Faridawaty menyampaikan bahwa diplomasi tidak melulu dilakukan lewat forum resmi, tetapi bisa dimulai dari empati dan kepedulian terhadap kelompok paling rentan. “Anak-anak ini bukan untuk dikasihani, tapi untuk dihargai, dirangkul, dan diberi ruang untuk bermimpi. Diplomasi terbaik adalah diplomasi yang menyentuh hati,” ujarnya beberapa waktu lalu.
Kegiatan ini memperlihatkan sinergi lintas sektor: melibatkan pemerintah daerah, parlemen, masyarakat sipil, dan misi diplomatik. Hadir dalam kegiatan ini Wali Kota Küçükçekmece Kemal Çebi serta anggota parlemen dan aktivis disabilitas Turki, Av. Serkan Bayram, yang secara simbolis mengenakan batik Indonesia- lambang persahabatan lintas budaya antara kedua negara.
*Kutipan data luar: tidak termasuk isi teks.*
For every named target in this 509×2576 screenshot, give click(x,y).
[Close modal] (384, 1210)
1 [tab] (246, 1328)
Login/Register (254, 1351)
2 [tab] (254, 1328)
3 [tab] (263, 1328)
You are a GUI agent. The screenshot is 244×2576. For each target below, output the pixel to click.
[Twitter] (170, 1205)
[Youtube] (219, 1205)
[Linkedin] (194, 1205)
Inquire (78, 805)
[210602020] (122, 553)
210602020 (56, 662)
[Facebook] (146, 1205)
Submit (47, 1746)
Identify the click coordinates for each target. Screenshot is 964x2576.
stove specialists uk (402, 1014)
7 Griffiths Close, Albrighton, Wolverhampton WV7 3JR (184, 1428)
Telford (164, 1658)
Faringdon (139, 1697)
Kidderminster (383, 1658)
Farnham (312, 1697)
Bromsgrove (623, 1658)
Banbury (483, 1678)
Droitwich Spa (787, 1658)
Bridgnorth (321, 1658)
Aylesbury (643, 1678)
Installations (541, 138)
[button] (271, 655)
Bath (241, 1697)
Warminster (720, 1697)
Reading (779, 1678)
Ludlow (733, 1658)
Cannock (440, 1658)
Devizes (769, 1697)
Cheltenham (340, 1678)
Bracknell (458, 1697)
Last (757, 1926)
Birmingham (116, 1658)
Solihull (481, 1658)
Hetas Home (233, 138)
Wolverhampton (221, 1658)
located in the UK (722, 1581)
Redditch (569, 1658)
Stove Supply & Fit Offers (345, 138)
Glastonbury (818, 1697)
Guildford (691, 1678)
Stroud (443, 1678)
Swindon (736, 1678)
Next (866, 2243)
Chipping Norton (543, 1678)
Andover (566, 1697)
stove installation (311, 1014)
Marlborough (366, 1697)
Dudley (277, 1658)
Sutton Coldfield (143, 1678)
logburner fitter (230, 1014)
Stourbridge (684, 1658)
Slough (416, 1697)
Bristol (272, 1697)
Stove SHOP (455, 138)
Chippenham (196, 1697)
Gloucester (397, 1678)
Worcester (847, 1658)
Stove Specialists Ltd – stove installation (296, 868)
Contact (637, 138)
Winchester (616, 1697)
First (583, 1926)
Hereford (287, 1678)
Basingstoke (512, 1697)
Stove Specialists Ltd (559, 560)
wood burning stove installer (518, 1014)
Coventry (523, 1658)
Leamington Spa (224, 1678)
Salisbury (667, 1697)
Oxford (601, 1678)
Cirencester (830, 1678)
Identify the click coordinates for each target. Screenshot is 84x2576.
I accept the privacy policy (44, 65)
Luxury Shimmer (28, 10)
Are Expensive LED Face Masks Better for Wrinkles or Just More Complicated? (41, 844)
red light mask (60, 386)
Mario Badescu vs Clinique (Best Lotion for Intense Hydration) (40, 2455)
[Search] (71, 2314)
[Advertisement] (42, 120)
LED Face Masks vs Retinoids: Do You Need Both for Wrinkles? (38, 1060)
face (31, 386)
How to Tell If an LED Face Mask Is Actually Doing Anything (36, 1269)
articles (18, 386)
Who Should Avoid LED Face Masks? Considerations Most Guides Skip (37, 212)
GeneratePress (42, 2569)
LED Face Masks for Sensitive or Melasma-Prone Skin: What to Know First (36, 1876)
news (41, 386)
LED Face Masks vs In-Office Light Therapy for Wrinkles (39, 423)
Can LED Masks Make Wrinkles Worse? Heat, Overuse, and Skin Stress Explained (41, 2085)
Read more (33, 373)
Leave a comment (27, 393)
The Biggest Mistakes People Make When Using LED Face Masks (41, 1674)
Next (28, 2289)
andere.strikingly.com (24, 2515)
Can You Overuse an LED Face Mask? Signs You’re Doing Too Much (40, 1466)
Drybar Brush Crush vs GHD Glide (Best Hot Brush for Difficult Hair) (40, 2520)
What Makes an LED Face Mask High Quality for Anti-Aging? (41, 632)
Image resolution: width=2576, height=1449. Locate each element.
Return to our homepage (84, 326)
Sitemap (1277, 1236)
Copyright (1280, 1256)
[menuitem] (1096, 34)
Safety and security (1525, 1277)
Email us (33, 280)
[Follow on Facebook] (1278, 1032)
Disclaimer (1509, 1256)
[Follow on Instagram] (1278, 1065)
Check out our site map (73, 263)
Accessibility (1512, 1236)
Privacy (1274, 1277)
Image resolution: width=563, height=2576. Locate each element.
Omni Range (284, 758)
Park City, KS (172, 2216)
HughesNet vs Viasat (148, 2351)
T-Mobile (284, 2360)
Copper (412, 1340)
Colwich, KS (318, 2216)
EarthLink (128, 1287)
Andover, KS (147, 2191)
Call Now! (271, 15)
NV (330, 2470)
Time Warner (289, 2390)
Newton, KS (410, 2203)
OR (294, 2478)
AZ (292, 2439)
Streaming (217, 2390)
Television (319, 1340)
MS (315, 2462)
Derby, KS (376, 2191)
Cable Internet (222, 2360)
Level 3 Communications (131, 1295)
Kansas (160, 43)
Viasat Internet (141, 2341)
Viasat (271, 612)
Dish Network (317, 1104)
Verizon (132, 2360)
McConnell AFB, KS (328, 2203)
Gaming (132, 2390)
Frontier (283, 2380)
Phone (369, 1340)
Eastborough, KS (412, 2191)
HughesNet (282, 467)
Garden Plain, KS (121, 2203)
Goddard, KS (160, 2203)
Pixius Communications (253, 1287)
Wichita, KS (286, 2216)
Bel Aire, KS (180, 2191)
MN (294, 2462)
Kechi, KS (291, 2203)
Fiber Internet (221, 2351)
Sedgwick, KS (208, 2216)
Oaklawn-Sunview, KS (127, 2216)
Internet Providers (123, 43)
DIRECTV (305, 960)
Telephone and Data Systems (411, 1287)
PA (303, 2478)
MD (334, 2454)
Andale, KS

Perwakilan Konsulat Jenderal RI (KJRI) Istanbul dan pelajar Indonesia di Turki turut berpartisipasi aktif dalam pelaksanaan kegiatan.
Sebagai bentuk dukungan konkret, Faridawaty menyerahkan donasi sebesar 50.000 Lira Turki, mainan edukatif untuk anak-anak, dan bantuan bagi guru serta staf pusat rehabilitasi. Serkan Bayram, yang dikenal sebagai pembela hak disabilitas di Turki, juga memberikan 10 unit kursi roda sebagai bentuk solidaritas atas hak mobilitas dan kesetaraan.
Sebanyak 30 hingga 40 anak penyandang disabilitas mengikuti kegiatan ini dengan penuh antusias. Suasana hangat, akrab, dan penuh keceriaan menjadi penutup dari acara yang meninggalkan kesan mendalam bagi semua pihak. Ketua pusat rehabilitasi mengapresiasi kehadiran delegasi Indonesia yang, menurutnya, membawa “semangat baru” bagi anak-anak di lembaganya.
Faridawaty menegaskan bahwa inisiatif ini adalah bagian dari misi jangka panjang membangun kerja sama lintas sektor antara Indonesia dan Turki, khususnya di bidang sosial, pendidikan, dan pemberdayaan masyarakat sipil. “Kita ingin membangun jembatan kolaborasi yang nyata. Inklusi sosial dan solidaritas lintas bangsa harus menjadi agenda bersama,” tegasnya.
Kegiatan “A Voice Beyond Limits” membuktikan bahwa hubungan diplomatik tak hanya dibangun melalui nota kesepahaman atau perjanjian dagang, tetapi juga lewat tindakan nyata yang mengangkat martabat manusia. Ini adalah diplomasi lintas sektor yang menyentuh, melibatkan, dan menginspirasi.